Monday, December 2, 2019

Girl Museum's Girl for Sale Exhibit: Teen Sex Slaves Depicted in (Highbrow) Art


Here's part of the description of the Girl Museum's Girl for Sale online exhibit:
Every year, thousands of girls are tricked, intimidated or forced into the shadows of sweatshops and brothels for labor and sexual exploitation. Some are taken across oceans, others just across the street. This modern day slavery is the second most lucrative international illegal trade [...]
Would you sell your daughter for food? [...]

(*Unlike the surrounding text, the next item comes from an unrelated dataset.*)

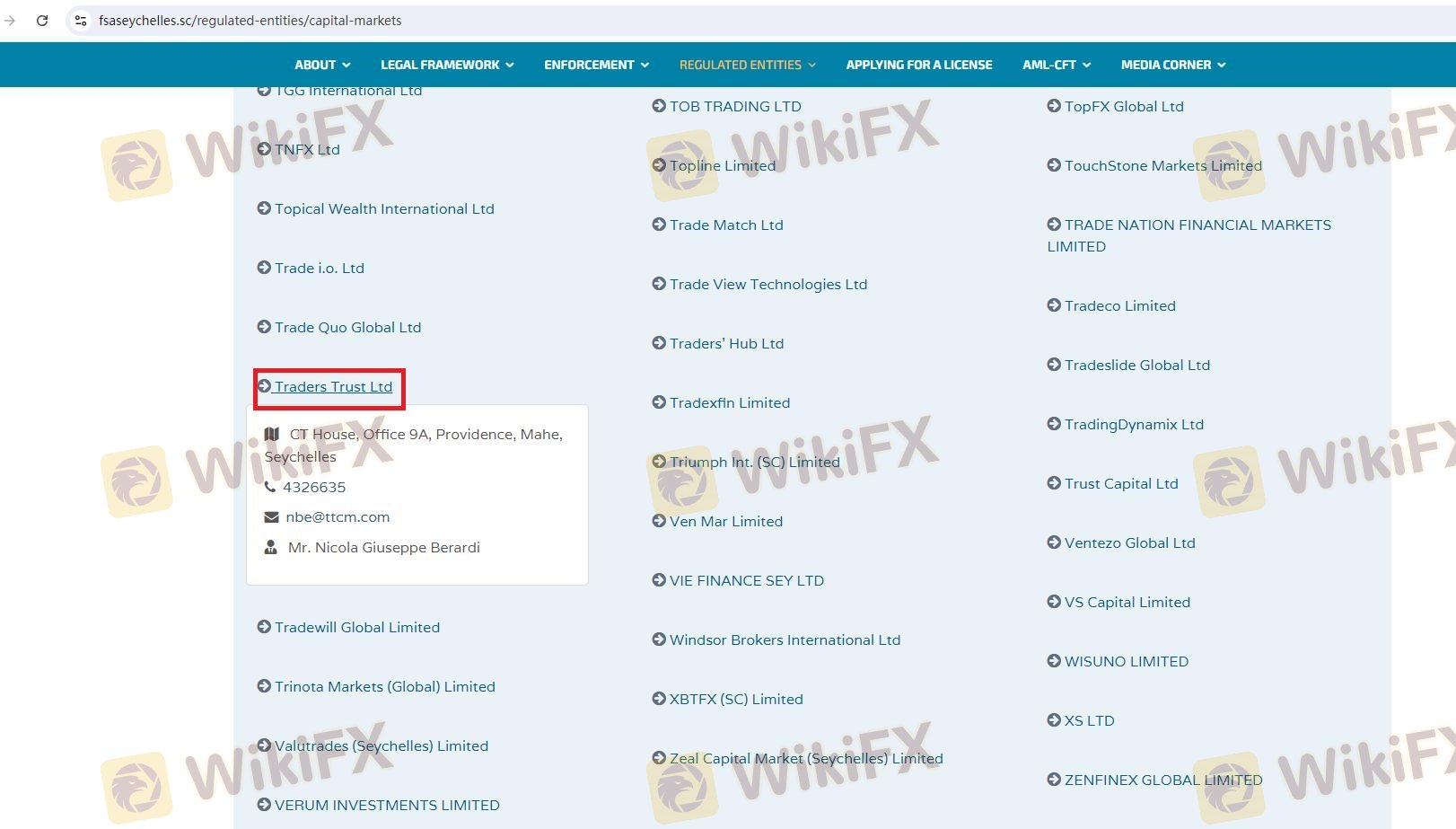Viewport: 1456px width, 829px height.
Task: Click the person icon beside Nicola Giuseppe Berardi
Action: point(270,547)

Girl for Sale is a collaborative virtual outreach exhibition about girl trafficking that interrogates and responds to the issues through poetry, art and education. [...] This [is a] co-production of Girl Museum and the American Poetry Museum, launched on 31 March 2011 [...]
Here's an excerpt from the images section:
The answer to the question of ‘What do we want from art?’ is continually evolving. [...] It is very hard to misinterpret a painting of naked girls on an auction block, unless you want to believe it is something other than the obvious. Historically, we seem to demand less from art. We want beauty and familiarity, and will readily forgive scenes of violence, sexual exploitation and perversion as ‘of its own time’. However, ethics and morality did not suddenly spring forth in the 21st century as newly invented, so to not interrogate imagery that celebrates the sale of people as commodities is a bit naive [...]
And here are some of the images:

The White Slave, Abastenia St Ledger Eberle, 1913

This is the description of The White Slave by Abastenia St Ledger Eberle, a female sculptor, on Girl Museum:
"This statue caused controversy when it was first shown. The child in the statue represents child prostitution. [Abastenia St Leger] Eberle produced many pieces as a form of social protest after ‘The White Slave’. Child Prostitution, at the time of this statue, was known as White Slavery. The positioning of the child, as her hands are held behind her back graphically illustrates her entrapment and prevents any freedom. The man who holds her is shouting out, shouting out perhaps her price or her age."
The Greek Slave, Hiram Powers, 1844

This is the description of Hiram Powers' The Greek Slave on Girl Museum:
This 1844 statue shows a standing nude girl with chains around her hands and holding a cross. The cross seems to indicate her Christianity having been made captive and being sold off for sexual means. She gazes away from the viewer as though humiliated though this could also be read, because of the presence of the cross, as Christian shame.
The Girl or the Vase, Henryk Siemiradzki, 1881

Here's the intriguing Wikipedia entry for Henryk Siemiradzki's The Girl or the Vase:
The Girl or the Vase (Polish: Wazon czy kobieta), also known as The Presentation of the Slave, is an 1878 painting by the Polish artist Henryk Siemiradzki. The subject is from ancient Rome and shows a patrician who contemplates on whether he should buy an East Asian vase or a slave girl. The painting earned Siemiradzki the gold medal at the 1878 World's Fair in Paris and the French Legion of Honour.

The painting last changed owner in 2005, when it was sold through Sotheby's in New York for 1,426,000 dollars.
Slave Market in Rome, Jean-Leon Gerome, 1884 

Lastly, here's the description of Jean-Leon Gerome Slave Market in Rome posted on Girl Museum:
The theme of nakedness runs through all these images. In this painting, the girl being auctioned is stood on a stage in front of all those who are bidding for her. Not only is she without clothes but the other [very young nymphet] slaves behind and to her side are naked and stare out despondently at the crowd. The girl at the centre has her arm up and looks away, unable to look at whoever will buy her.